[Material to process — start]
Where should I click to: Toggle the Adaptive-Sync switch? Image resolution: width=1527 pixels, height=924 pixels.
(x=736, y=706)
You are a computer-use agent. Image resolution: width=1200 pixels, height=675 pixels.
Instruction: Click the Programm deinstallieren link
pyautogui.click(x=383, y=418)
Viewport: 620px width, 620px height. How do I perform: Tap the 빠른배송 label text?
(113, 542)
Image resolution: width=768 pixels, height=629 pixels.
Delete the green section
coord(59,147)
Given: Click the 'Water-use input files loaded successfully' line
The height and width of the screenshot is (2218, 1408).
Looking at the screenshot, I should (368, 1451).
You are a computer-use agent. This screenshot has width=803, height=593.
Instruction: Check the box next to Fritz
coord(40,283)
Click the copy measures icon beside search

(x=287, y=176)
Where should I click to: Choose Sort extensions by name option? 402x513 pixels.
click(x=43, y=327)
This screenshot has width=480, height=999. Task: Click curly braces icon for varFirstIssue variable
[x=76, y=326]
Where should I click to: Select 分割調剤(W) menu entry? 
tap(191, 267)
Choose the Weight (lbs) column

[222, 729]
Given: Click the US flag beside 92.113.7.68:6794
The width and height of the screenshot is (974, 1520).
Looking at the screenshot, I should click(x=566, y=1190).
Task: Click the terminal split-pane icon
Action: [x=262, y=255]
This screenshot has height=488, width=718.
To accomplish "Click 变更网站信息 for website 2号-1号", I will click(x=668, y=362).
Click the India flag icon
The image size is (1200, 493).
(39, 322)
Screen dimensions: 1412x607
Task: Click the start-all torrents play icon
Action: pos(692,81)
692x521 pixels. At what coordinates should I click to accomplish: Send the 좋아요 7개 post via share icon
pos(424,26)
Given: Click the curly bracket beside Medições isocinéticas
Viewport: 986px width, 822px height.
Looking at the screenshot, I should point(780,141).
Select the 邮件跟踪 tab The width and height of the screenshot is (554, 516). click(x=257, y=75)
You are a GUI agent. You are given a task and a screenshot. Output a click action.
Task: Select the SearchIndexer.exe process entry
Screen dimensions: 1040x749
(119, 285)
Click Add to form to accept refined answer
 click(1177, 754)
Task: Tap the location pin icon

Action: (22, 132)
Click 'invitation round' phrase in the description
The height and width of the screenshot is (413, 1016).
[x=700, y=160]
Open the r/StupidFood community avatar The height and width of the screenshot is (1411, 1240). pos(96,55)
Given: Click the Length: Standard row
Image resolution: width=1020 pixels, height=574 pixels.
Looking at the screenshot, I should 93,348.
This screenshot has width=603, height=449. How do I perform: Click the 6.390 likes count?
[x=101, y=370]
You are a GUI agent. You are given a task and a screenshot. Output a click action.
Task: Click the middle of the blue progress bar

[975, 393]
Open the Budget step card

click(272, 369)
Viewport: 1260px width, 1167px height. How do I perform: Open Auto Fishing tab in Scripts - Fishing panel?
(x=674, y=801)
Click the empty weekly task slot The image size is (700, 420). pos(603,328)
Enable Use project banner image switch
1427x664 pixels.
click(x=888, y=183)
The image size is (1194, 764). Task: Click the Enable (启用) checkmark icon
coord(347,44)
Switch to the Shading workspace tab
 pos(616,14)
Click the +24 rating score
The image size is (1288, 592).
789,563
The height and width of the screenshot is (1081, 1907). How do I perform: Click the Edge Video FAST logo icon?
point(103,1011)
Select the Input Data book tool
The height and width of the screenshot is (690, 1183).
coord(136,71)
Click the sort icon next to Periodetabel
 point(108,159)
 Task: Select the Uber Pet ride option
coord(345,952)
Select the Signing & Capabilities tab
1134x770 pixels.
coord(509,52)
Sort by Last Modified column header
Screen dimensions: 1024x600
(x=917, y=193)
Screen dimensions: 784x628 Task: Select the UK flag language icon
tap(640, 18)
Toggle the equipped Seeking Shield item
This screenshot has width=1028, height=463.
[Material to process — finish]
◆ **Action item**
Copy out each line in the preceding records that contains "computer".

◆ **Problem solution**
You are a computer-use agent. Image resolution: width=1200 pixels, height=675 pixels.
You are a computer-use agent. This screenshot has width=803, height=593.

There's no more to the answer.